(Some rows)
· · · · ·
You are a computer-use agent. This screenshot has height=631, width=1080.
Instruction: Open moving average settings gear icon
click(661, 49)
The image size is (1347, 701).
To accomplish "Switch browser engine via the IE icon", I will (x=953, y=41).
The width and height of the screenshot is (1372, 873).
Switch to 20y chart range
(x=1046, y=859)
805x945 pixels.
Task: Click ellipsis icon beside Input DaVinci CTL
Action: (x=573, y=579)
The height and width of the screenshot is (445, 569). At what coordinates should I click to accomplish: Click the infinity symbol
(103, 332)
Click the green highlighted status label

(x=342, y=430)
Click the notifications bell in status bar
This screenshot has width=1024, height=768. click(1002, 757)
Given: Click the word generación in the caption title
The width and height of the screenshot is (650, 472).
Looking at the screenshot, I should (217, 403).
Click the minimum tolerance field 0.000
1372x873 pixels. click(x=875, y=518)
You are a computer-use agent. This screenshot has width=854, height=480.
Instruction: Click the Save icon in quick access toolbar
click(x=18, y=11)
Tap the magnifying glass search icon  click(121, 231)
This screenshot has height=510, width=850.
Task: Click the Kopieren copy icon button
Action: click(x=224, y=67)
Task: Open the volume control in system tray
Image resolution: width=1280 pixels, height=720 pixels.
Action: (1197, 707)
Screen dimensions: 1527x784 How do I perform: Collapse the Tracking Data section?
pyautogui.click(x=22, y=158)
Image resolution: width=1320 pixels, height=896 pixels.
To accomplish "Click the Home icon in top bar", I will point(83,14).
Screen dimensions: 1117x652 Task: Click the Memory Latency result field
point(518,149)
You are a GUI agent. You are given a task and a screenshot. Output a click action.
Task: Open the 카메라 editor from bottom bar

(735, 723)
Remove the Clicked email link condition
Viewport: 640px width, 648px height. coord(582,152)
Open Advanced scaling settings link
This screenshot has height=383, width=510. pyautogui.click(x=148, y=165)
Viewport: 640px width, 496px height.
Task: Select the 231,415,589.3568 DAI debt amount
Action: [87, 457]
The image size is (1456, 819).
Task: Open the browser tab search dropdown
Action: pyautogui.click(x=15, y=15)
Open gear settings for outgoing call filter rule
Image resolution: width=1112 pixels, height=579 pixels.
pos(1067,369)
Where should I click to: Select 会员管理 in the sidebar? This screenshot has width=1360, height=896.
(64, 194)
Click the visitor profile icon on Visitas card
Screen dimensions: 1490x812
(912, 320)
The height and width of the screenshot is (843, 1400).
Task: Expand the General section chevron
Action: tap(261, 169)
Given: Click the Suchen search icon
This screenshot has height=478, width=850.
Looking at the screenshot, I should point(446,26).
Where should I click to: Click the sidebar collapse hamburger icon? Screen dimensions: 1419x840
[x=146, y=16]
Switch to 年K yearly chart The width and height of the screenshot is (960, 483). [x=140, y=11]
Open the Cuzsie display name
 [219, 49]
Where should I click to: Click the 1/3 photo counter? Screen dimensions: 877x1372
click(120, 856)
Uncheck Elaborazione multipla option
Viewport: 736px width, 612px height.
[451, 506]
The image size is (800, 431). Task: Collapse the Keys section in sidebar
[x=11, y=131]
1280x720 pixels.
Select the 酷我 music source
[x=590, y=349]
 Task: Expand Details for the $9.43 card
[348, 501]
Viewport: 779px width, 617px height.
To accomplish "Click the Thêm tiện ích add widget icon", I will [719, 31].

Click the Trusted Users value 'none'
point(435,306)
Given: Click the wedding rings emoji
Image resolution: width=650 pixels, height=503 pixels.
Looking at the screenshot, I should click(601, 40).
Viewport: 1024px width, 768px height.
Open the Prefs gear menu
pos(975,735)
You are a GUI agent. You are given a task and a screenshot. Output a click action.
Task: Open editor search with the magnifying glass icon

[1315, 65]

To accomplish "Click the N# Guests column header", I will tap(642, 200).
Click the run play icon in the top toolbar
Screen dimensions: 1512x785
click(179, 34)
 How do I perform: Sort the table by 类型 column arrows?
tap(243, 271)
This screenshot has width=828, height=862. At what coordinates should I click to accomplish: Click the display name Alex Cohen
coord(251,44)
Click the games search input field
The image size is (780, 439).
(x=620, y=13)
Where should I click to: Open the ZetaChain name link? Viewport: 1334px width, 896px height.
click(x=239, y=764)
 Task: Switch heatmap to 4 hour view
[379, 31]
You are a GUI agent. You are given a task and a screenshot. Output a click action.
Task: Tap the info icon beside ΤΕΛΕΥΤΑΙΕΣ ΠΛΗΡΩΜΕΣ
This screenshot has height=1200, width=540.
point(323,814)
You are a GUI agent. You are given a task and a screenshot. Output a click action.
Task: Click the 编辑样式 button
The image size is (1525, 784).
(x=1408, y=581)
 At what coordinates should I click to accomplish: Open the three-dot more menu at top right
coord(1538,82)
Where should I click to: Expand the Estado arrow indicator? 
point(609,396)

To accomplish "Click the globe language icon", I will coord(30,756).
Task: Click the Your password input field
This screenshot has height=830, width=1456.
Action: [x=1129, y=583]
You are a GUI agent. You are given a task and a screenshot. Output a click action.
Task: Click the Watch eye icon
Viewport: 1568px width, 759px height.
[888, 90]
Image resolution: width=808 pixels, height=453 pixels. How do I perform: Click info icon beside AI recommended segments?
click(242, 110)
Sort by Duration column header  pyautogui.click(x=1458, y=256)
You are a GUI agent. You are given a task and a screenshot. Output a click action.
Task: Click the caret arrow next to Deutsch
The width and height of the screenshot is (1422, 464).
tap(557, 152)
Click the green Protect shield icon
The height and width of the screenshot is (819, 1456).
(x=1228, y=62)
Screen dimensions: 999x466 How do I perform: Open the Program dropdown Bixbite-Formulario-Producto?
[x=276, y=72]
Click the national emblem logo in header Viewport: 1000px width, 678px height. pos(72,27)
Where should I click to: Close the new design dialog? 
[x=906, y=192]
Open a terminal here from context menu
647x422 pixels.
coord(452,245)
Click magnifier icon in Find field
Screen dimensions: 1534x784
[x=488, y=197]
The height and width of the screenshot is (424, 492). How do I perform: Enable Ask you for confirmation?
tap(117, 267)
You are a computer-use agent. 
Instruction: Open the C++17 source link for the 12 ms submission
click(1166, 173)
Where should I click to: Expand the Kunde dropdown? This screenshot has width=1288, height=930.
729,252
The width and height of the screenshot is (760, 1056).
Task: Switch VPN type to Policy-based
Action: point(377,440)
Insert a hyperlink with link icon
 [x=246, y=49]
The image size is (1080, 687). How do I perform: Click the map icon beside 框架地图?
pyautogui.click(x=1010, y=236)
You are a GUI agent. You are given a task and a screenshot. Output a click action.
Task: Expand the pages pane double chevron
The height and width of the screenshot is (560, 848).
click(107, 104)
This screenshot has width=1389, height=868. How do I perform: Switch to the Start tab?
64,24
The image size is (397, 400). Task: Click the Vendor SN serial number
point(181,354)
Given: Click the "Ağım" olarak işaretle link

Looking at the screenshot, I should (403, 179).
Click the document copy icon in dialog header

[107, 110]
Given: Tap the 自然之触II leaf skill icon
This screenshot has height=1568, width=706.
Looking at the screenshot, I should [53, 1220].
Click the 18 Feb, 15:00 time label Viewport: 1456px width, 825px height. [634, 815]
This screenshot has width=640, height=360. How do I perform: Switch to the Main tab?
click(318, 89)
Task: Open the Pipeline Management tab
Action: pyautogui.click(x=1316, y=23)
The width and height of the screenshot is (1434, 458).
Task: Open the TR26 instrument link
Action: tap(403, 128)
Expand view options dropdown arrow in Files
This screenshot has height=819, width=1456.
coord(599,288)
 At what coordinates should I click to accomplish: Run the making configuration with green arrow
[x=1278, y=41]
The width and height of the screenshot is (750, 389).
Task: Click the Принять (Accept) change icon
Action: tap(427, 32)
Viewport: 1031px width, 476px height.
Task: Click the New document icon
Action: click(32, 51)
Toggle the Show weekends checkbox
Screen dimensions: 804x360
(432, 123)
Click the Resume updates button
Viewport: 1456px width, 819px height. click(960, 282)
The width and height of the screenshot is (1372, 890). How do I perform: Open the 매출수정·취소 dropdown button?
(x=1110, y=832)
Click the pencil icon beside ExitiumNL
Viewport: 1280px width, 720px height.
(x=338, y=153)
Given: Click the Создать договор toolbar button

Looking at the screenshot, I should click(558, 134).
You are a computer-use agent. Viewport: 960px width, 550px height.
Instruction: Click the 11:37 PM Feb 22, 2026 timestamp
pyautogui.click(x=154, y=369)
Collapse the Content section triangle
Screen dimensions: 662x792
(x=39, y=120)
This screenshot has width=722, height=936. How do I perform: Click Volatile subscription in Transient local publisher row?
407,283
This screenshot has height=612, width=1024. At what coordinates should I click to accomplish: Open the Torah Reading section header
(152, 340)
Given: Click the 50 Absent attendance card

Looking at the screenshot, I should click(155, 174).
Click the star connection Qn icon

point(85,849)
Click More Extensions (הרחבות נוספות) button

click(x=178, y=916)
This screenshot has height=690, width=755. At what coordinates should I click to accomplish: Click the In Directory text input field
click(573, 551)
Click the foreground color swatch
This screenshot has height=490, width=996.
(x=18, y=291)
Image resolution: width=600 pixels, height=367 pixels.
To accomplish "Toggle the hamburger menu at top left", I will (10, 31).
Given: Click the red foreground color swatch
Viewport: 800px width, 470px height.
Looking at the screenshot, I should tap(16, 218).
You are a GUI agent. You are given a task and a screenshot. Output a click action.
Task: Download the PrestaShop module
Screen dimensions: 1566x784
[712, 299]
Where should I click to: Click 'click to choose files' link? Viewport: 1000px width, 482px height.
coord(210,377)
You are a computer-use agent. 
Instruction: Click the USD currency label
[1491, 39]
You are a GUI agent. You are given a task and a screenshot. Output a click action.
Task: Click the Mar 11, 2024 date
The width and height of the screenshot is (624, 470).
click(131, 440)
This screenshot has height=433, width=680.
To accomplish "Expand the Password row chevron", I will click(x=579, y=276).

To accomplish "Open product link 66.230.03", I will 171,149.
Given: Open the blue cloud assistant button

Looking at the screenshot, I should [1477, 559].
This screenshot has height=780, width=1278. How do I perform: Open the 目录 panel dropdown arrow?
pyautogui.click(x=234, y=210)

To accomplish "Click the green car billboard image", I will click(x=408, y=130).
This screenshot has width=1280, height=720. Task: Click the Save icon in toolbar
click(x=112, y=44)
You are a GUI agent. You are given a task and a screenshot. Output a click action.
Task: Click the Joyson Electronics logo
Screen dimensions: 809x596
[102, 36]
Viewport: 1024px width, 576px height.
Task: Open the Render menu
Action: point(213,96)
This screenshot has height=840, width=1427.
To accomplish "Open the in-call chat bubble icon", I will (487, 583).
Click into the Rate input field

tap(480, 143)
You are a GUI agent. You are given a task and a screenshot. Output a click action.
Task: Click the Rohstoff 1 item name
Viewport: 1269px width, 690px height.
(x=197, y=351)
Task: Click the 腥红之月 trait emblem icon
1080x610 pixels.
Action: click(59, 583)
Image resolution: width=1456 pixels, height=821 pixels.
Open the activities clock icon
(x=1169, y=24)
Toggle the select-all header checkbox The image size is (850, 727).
· · · · ·
Given instruction ::
Copy the rows between the line holding "This screenshot has width=722, height=936." and the line holding "Looking at the screenshot, I should click(155, 174).", inclusive, without changing anything.

Exercise answer ::
This screenshot has width=722, height=936. How do I perform: Click Volatile subscription in Transient local publisher row?
407,283
This screenshot has height=612, width=1024. At what coordinates should I click to accomplish: Open the Torah Reading section header
(152, 340)
Given: Click the 50 Absent attendance card

Looking at the screenshot, I should click(155, 174).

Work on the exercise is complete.